Bruton's tyrosine kinase (BTK) was previously demonstrated to be a mediator of oxidative stress-induced apoptosis in irradiated neoplastic B-cells and B-cell precursors. Defective BTK expression in leukaemic B-cell precursors from infants with t(4;11) acute lymphoblastic leukaemia has been associated with radiation resistance. The present study examined whether BTK mediates apoptosis during oxidative stress by interfering with the anti-apoptotic function of signal transducer and activator of transcription 3 (STAT3). BTK physically associated with and tyrosine phosphorylated STAT3; this association was promoted by pervanadate (PV)-induced oxidative stress. The BTK/STAT3 interaction appeared to prevent STAT3 response to oxidative stress, because PV-induced STAT3 activation was markedly enhanced in DT40 chicken lymphoma B-cells that were rendered BTK-deficient by targeted disruption of the btk gene as well as in BTK-deficient RAMOS-1 human lymphoma B-cells.
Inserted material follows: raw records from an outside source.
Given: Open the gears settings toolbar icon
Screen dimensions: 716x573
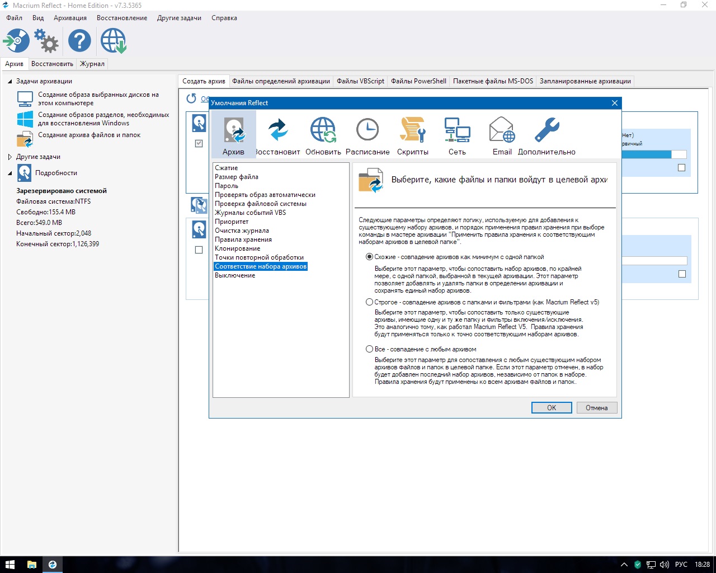Looking at the screenshot, I should coord(46,41).
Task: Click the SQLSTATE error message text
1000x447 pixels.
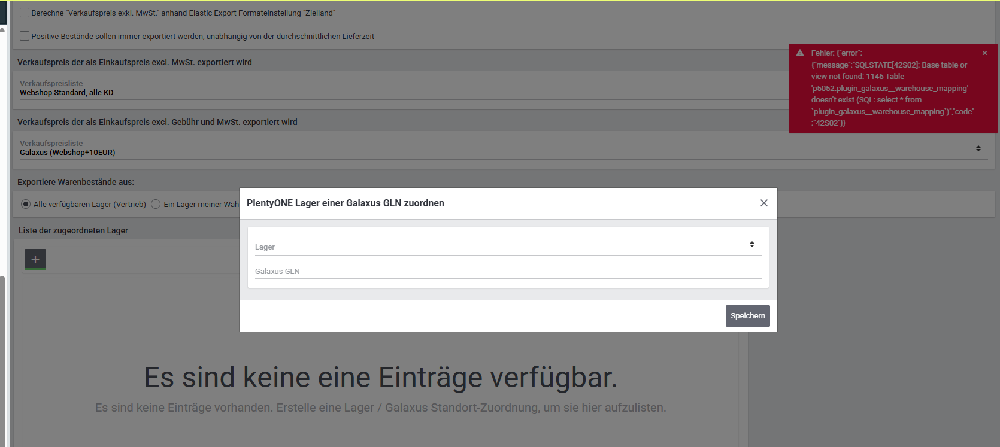Action: point(889,88)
These BTK-deficient cells were highly resistant to oxidative stress-induced apoptosis triggered by PV treatment. Reconstitution of BTK-deficient DT40 cells with wild-type human BTK gene eliminated the amplification of the STAT3 response and restored the PV-induced apoptotic signal. Similarly, while the BTK-positive NALM-6 human leukaemic B-cell precursor cell line showed no STAT3 activation after PV treatment and was exquisitely sensitive to PV-induced apoptosis, PV failed to induce apoptosis in BTK-deficient RAMOS-1 human lymphoma B-cells that showed a robust STAT3 response. These results provide unprecedented biochemical and genetic evidence for a unique mode of cross-talk that occurs between BTK and STAT3 pathways during oxidative stress, whereby BTK may trigger apoptosis via negative regulation of the anti-apoptotic STAT3 activity.